30 setembro 2015

Dez dias



10  dias e o contorno das mãos
"A sensação de tocar com os dedos
O que não tem realidade -
Uma pequena borboleta." - Yosa Buson

Foram dez longos dias, eu acordando e indo para o hospital na esperança que ela tinha conseguido passar mais uma noite. Foram dez dias de muita conversa e tentativa de negociação com os acessos venosos para a criança, com uma advertência: “na cabeça não!”. Como coordenar tudo e ainda garantir que aquele pequeno bebê não tivesse o acesso colocado na cabeça. Fui advertida: “não se meta no trabalho da enfermagem”. Mas fui falando aos poucos, explicando para todos que para ela era importante não colocar o acesso na cabeça. Todo o dia ela dizia, “eu vou embora, não aguento mais”. A criança perdia o acesso dia sim, dia não e cada vez eram menos opções. 

Mais do que isso, era o telefone que não parava de tocar - como tentar cuidar das outras crianças que estão na casa quando a “mãe adotiva” está no hospital? A mãe biológica das crianças estava presa, não tinha quem cuidasse e ela tinha os dito dez dias de medicação da criança no hospital. Tratamento “inadequado”. Como conversar todos os dias sobre a importância do tratamento quando você sabe também que a vida corre lá fora, as angústias, o marido preso e uma doença que “não aparece”, e filhos de outros, outras histórias para cuidar. Foram muitos abraços, cuidado, carinho. 

Passei muito tempo indo visitar, em geral os outros estudantes evitavam o quarto porque não se abria a janela e o quarto tinha “cheiro”. Fui nos meus horários livres, nos meus horários de plantão, enfim decidimos uma fazer parte da vida da outra. Um dia cheguei e ela estava chorando porque não podia enviar uma foto para o marido privado de liberdade, porque poderia “complicar” ele. Decidimos desenhar as mãos e os pés da criança, assim ele poderia “conhecer a sua filha” – meus olhos encheram de água. Um gesto tão simbólico, descobrimos como “escapar” das amarras e protocolos para o pai ficar mais perto da filha, ela poder ficar mais perto dele, aquela família ser um pouco mais família. Aproveitamos o momento para conversar sobre a importância de ter um tempo só dela com a criança, sobre poder pensar nela e dessa conversa ela me disse que gostava de ler. Como tinha recém chegado na universidade estava com poucos livros, perguntei aos amigos mais próximos se alguém tinha algum livro para doar chegou, não sei se por acaso ou destino o livro “Eu sou Malala” que conta a história da Paquistanesa que luta pela educação de crianças e jovens. 
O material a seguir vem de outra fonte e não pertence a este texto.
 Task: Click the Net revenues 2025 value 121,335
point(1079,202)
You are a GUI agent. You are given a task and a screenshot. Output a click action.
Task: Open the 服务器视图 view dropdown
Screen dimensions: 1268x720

Descobri que ela quer fazer Engenharia, que era do crime, mas já estava fora (só não se metesse com ela) e que dificilmente vou ver uma mãe tão afetuosa com a sua filha. Era a comunidade no quarto do hospital, a situação social, a vontade de ser mais. Ela começou a ler o livro e ficou triste, disse que a história era muito triste, mas conversamos sobre a vida, as chances de mudança. A pequena era tanta esperança. Era transcender todas as experiências. Era amamentar, cuidar, a renovação de uma nova vida de sonhos, novos sentidos para ela(s). Todo o dia que examinava a criança pensava no que vinha, nas lutas, nas dificuldades, mas nessa esperança de gente. Ela vai estudar, com certeza me disse antes de partir e me abraçou: “conseguimos os dez dias”. Não foi eu, nem ela, fomos nós, nessa redescoberta da medicina e da construção conjunta do tratamento.